Locate every line below that contains the word "Marriage" and copy it.
[[ Dataset extract, beginning ]]
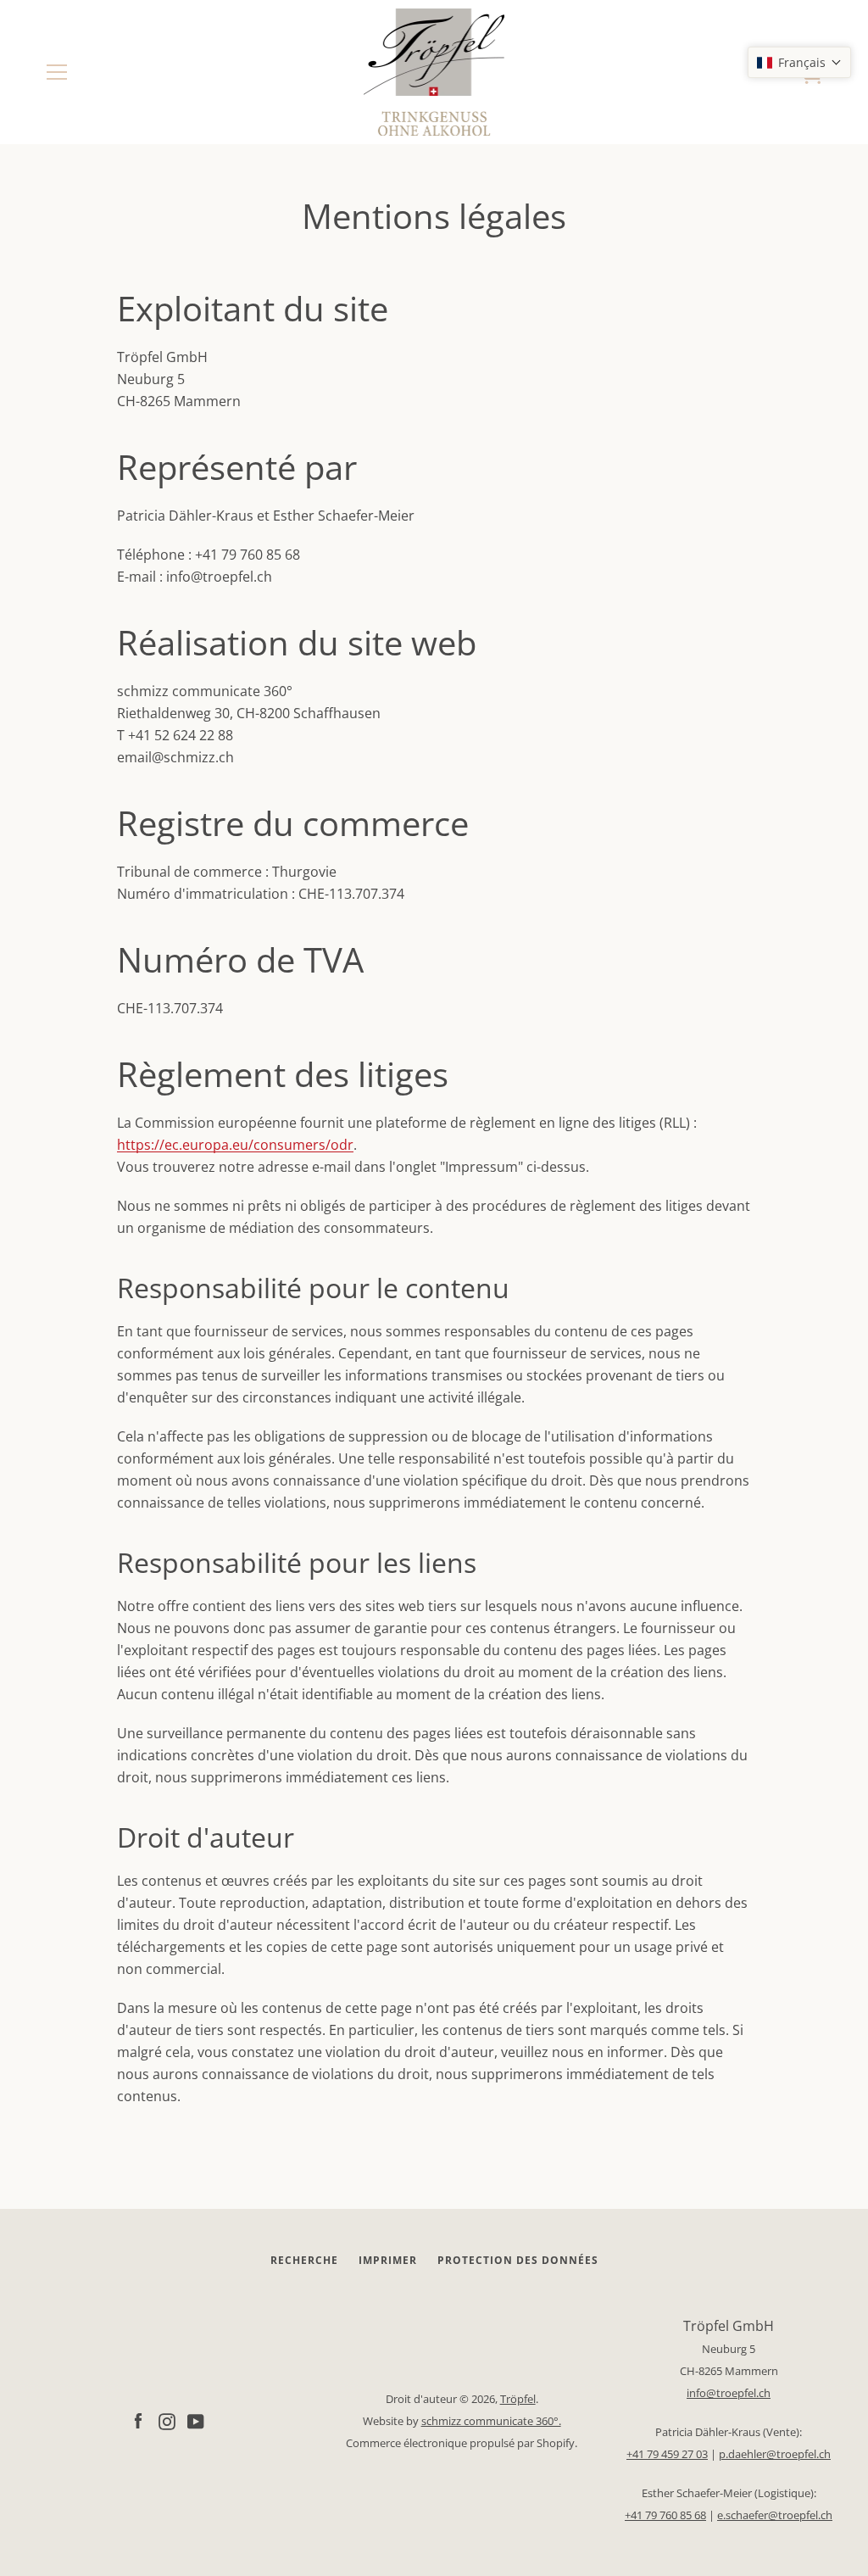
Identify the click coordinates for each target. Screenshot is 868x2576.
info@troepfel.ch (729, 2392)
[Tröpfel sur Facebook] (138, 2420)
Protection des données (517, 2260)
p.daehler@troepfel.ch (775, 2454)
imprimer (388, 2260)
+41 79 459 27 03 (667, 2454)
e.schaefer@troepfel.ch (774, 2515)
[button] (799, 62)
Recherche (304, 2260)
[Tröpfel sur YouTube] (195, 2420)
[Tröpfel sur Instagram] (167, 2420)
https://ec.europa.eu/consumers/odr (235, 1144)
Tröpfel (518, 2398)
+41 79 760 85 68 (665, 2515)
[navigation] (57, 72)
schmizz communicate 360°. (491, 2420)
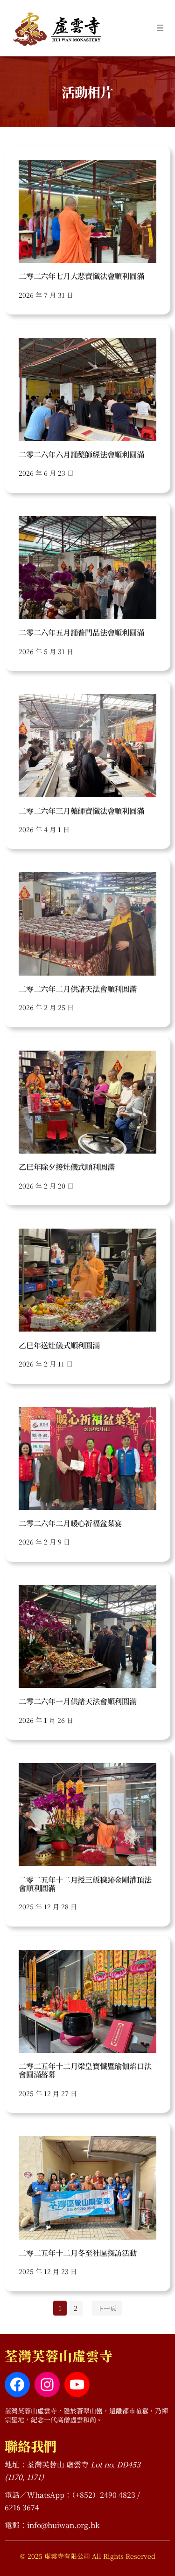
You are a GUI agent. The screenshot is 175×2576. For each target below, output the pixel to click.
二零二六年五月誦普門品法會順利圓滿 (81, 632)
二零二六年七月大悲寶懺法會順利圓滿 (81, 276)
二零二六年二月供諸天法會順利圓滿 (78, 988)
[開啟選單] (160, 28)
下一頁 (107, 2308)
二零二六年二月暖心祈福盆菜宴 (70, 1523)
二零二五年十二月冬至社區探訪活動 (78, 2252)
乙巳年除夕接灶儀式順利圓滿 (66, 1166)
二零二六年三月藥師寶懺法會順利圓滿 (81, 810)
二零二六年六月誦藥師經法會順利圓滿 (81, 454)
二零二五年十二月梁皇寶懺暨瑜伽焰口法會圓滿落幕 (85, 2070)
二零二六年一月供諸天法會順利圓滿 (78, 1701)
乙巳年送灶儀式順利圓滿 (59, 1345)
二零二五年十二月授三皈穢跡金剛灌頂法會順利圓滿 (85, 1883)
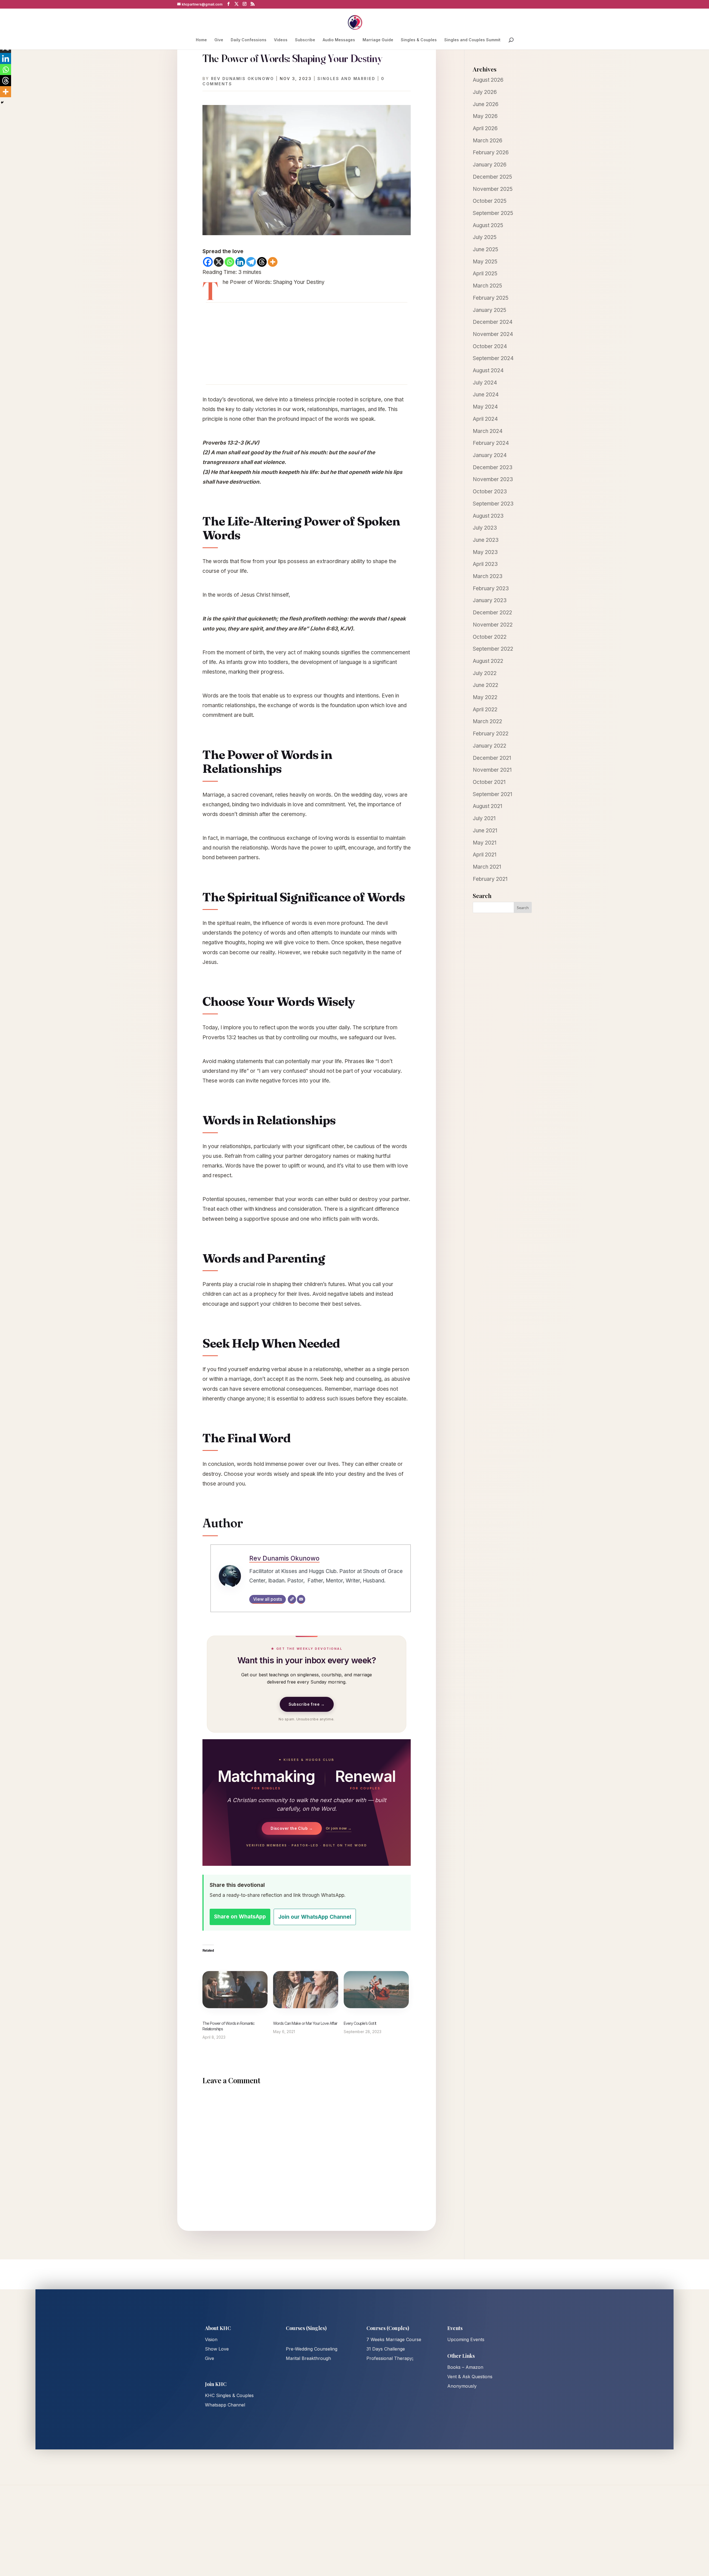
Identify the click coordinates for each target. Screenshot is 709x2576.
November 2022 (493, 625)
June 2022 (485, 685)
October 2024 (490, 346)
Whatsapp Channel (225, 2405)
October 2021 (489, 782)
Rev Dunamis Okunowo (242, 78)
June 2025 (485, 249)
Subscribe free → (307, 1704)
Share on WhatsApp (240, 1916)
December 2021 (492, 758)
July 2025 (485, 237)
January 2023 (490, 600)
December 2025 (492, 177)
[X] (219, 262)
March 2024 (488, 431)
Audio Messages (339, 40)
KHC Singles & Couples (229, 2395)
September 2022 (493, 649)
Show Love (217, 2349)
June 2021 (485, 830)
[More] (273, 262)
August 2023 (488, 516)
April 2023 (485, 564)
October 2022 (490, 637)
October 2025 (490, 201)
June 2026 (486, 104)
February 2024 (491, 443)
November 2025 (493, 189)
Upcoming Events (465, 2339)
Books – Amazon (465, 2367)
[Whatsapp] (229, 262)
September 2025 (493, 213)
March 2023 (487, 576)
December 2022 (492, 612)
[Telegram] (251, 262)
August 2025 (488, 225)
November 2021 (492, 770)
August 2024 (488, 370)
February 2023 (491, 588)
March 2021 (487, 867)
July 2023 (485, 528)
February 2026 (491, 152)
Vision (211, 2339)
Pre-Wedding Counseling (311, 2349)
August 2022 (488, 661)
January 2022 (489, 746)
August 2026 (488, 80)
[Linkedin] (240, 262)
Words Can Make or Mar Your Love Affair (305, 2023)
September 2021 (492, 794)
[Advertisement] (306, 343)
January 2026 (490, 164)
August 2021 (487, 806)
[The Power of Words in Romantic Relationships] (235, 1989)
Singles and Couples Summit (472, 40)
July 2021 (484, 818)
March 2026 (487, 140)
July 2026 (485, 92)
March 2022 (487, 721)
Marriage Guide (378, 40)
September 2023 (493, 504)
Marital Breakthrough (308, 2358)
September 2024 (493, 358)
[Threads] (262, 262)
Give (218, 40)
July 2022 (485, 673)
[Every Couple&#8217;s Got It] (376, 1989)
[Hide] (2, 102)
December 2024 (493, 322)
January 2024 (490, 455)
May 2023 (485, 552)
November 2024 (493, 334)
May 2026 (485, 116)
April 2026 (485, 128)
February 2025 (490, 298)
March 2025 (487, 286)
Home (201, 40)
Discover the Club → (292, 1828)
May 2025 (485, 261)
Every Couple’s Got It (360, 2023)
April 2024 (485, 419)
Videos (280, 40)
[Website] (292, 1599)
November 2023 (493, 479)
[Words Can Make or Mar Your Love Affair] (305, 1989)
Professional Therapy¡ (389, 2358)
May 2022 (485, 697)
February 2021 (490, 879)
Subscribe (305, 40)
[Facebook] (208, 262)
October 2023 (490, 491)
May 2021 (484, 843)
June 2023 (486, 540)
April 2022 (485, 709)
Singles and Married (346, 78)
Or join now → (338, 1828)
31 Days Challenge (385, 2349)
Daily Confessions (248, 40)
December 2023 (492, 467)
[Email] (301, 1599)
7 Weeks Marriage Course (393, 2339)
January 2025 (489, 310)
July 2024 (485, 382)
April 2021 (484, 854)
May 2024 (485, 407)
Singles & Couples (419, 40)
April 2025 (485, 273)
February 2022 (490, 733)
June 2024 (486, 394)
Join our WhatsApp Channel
[[ Dataset extract, end ]]
> _Your response_
Marriage Guide (378, 40)
7 Weeks Marriage Course (393, 2339)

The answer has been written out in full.